When this write-up is published on April 1, prices of petrol and other fuel oils will have gone up. Energy prices have been on the rise because international oil rates have remained higher than last year’s. Besides, even our populist government could not dare reduce the amount of taxes and duties.

The government could not do this to avoid taking a hit on revenue generation. Tax collection is already low.

“In view of the shortfalls in revenue collection and escalating security-related expenditures, it is most likely that the target for the fiscal deficit would be breached,” said the State Bank of Pakistan (SBP) on March 29 when it raised its policy rate by 50 basis points to 10.75pc.

The interest rate hike comes amidst continuing underlying inflationary pressure, a larger fiscal deficit (2.7pc of GDP in the first half of 2018-19 against 2.3pc a year ago) and a high current account deficit despite some improvement. The current account deficit narrowed to $8.8bn in July-February from $11.4bn in the corresponding period of the preceding fiscal year. But it still poses a challenge as the improvement has come in the backdrop of $9.2bn foreign funds from friendly countries — China, Saudi Arabia and the United Arab Emirates.

We had to resort to this foreign exchange funding, which carries both economic and political costs, in our quest to avoid a free fall of the rupee. Despite that, the rupee has lost 15.9pc to the dollar so far in this fiscal year. On March 25, SBP’s foreign exchange reserves stood at just $10.7bn.
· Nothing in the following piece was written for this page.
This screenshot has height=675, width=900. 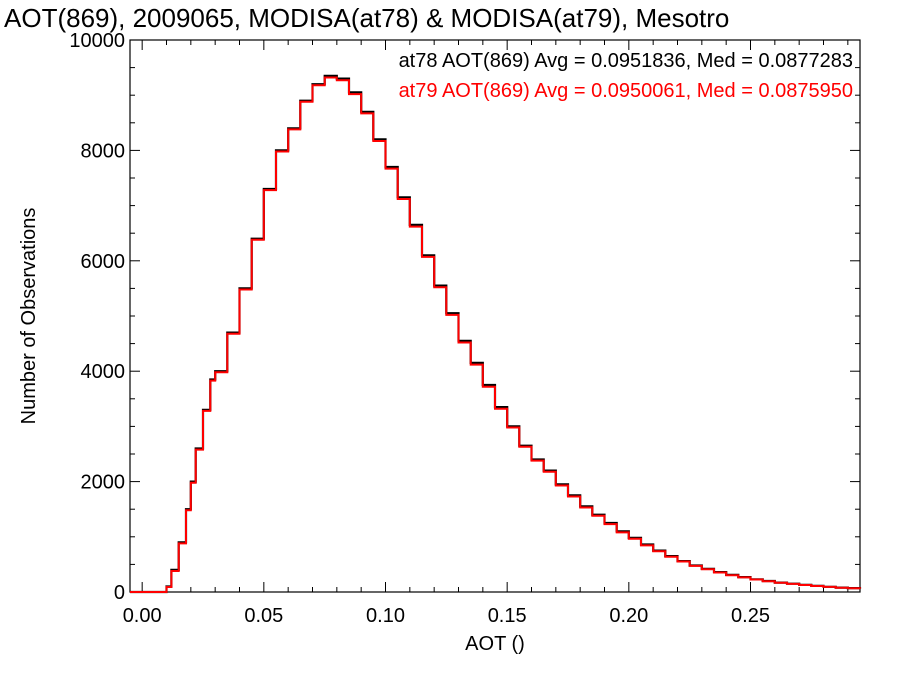 I want to click on y-tick-label: 6000, so click(x=104, y=262).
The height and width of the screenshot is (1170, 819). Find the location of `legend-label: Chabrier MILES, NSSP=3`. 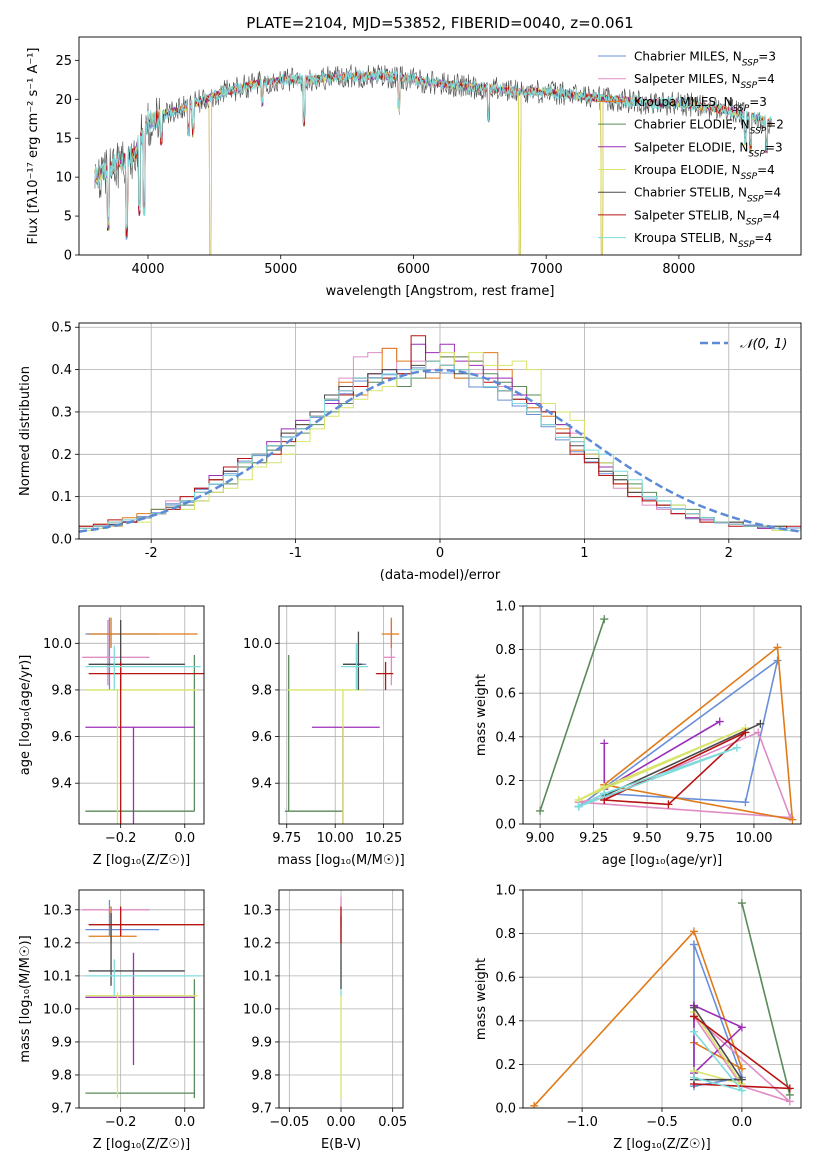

Pakistan is likely to sign a balance-of-payments support deal with the IMF in mid-April. Hopefully, the first IMF loan tranche will come in before June. That will help reduce external debt servicing problems in the April-June quarter besides setting the country on the course of prudent fiscal and monetary management for stabilising the faltering economy.

During his visit to Pakistan in the last week of March, IMF Mission Chief Ernesto Ramirez Rigo met several federal ministers and senior officials. In fact, he met SBP Governor Tariq Bajwa and other senior central bankers ahead of the monetary policy committee meeting.

Whenever the IMF agrees to a bailout package, its demands include the tightening of interest rates. This time, too, the Fund is pushing for the continuation of a tight monetary regime.

The Fund also wants to see our central bank more autonomous and foreign exchange regime freer. It is pressing the SBP to even make inflation targeting a core objective of monetary policy. The SBP decision to raise the policy rate by 50bps from April 1 shows it prefers inflation-fighting to facilitating economic growth.

The central bank has projected 3.5-4pc economic growth in the current fiscal year, far lower than the last year’s revised growth of 5.22pc. Lower economic growth means a loss of jobs and a fall in disposable incomes. Both things are going to erode political capital of the PTI.